I think we can safely assume that Apple does have some kind of a pattern as far as iOS is concerned. The announcement for every new iOS happens at WWDC which happens in June every year. The release coincides with the annual device launch.
With iOS 8, the release date is most likely in the months of September or October. With speculations about iWatch release date and the run-ins with production issues rife, October seems a more likely candidate. But with no real concrete speculation backed by the pundits so far, I think it’s too early to talk about iOS 8’s release date.
Hardware Integration: iWatch, Health, M7, TouchID, CarPlay
What is more interesting and important to talk about is what iOS 8 brings to the table: the features, the interface, the way it works in tandem with the new things Apple is experimenting on.
One of the most blatantly-discernible features about iOS 8 is the kind of hardware integration that it should come with. We’re looking at some really new things Apple is working on, ranging from the rumored iWatch/smartwatch to CarPlay.

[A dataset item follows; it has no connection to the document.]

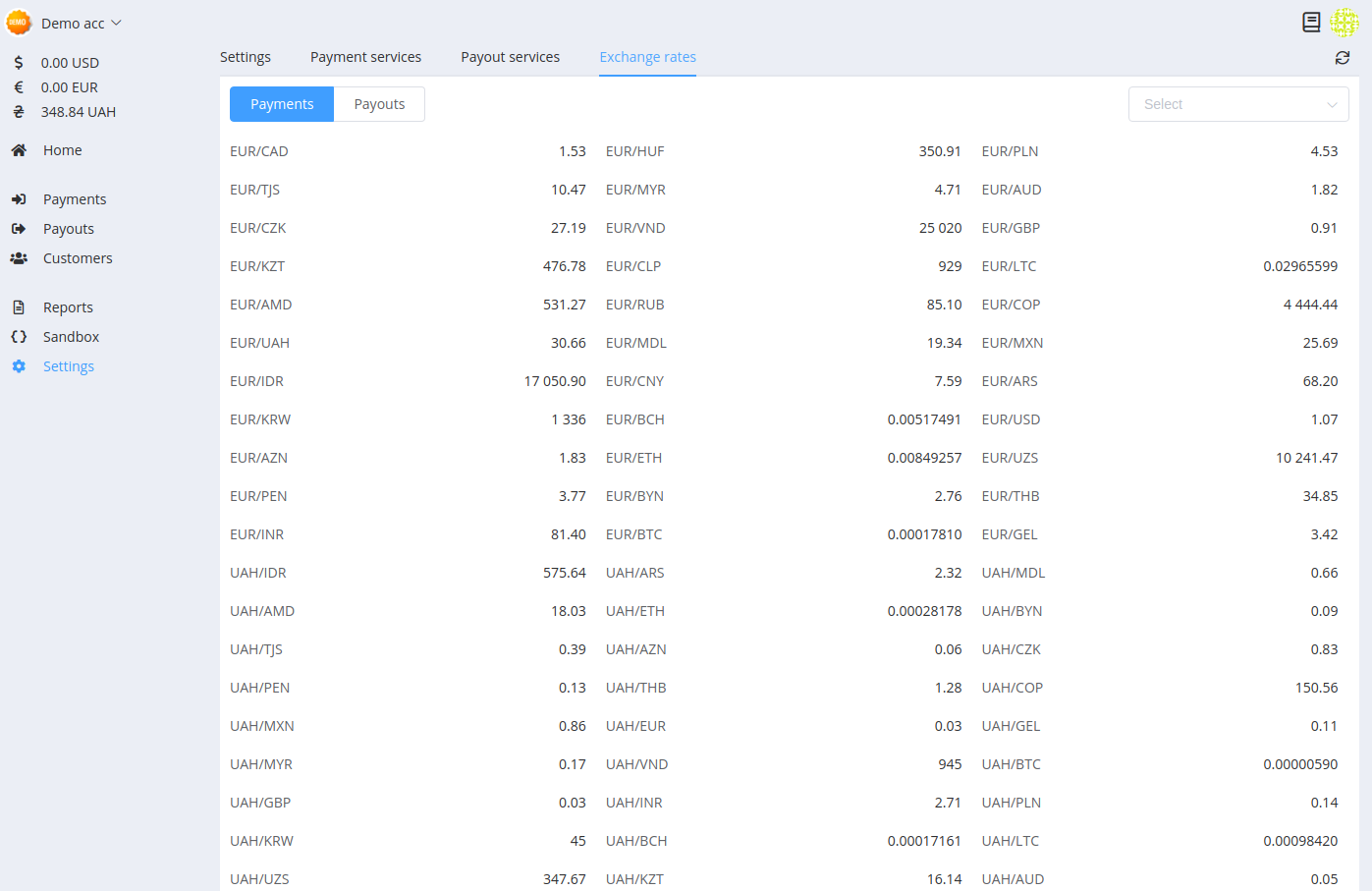Open the Exchange rates tab

coord(647,57)
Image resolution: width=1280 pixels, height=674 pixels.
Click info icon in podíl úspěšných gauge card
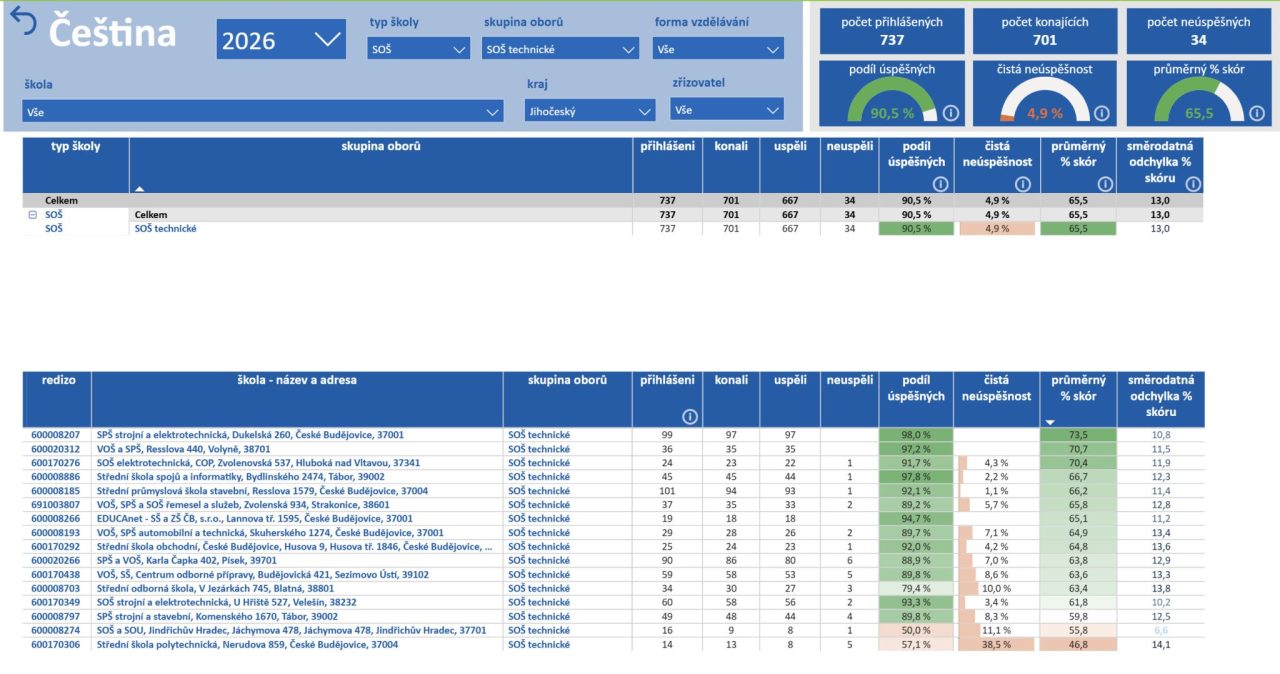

But there are existing things that it will be tweaking: the M7 co-processor that it introduced in the new iPhone 5s and iPad Air and the TouchID. These are things that work under the hood and that means the differences/changes wouldn’t be obvious or open. Configurations to the code, performance enhancements, new hardware capabilities mapped to new code in iOS 8 … these are things that are actually exciting to look forward to.
“Healthbook”: The iOS 8 App
If rumors are to be believed, Apple’s and fitness just like so many of these Nike+ bands. While that’s the hardware part of it, the software comes in the form of an iOS 8 app, according to earlier reports.
The Healthbook app, as it is dubbed for the moment, is the app that works in tandem with the iWatch/smartwatch. It has been rumored to have some really cool features like sleep tracking and, as widely speculative as it sounds, hydration tracking. These are new things for iOS and that it comes up as a new app should be exciting enough for enthusiasts.
Generally though, it isn’t as exciting for folks who have already been using a lot of health/fitness-related apps coupled with hardware like Nike Fuelband.
iTunes Radio, Maps
Most recently, we heard speculation that Apple is testing iTunes Radio as a separate app. This could possibly mean that in iOS 8 we get to see a separate app for Radio but what UX decision is exactly pushing Apple in this direction is unclear.
iTunes Radio has demonstrated a successful run so far with a lot of users opting for it over other wildly-popular radio apps like Spotify and Pandora. Although iTunes Radio isn’t going to put these startups out of business yet, it has definitely emerged as a winner in a short time. The success, however, is traceable to it being launched from Apple’s platform and in a way that it integrates with your music almost seamlessly.
With a separate app, Apple could be looking at more features to add to iTunes Radio.
Maps on iOS 8 should be a whole lot different from iOS 7, in terms of data and a couple of new features. For starters, Apple has acquired a lot of companies involved in GPS and Navigation. This is to add to its navigation data and strengthen the native Maps app to compete with Google’s Maps app. There are also new features like Public Transit Data in the new app.
The iOS 8 Interface
Besides concept videos and images, we have nothing on the table to hint at how rounded the icons are and what color palette Jony Ive and his team has chosen for iOS 8’s interface. The shift from iOS 6 to iOS 7 has been so radical that there would be absolutely no jumps from here. iOS 8 will most likely resemble iOS 7.
There should be some major changes, yes, but the leap to Control Center and the flat-design is kind of sealed.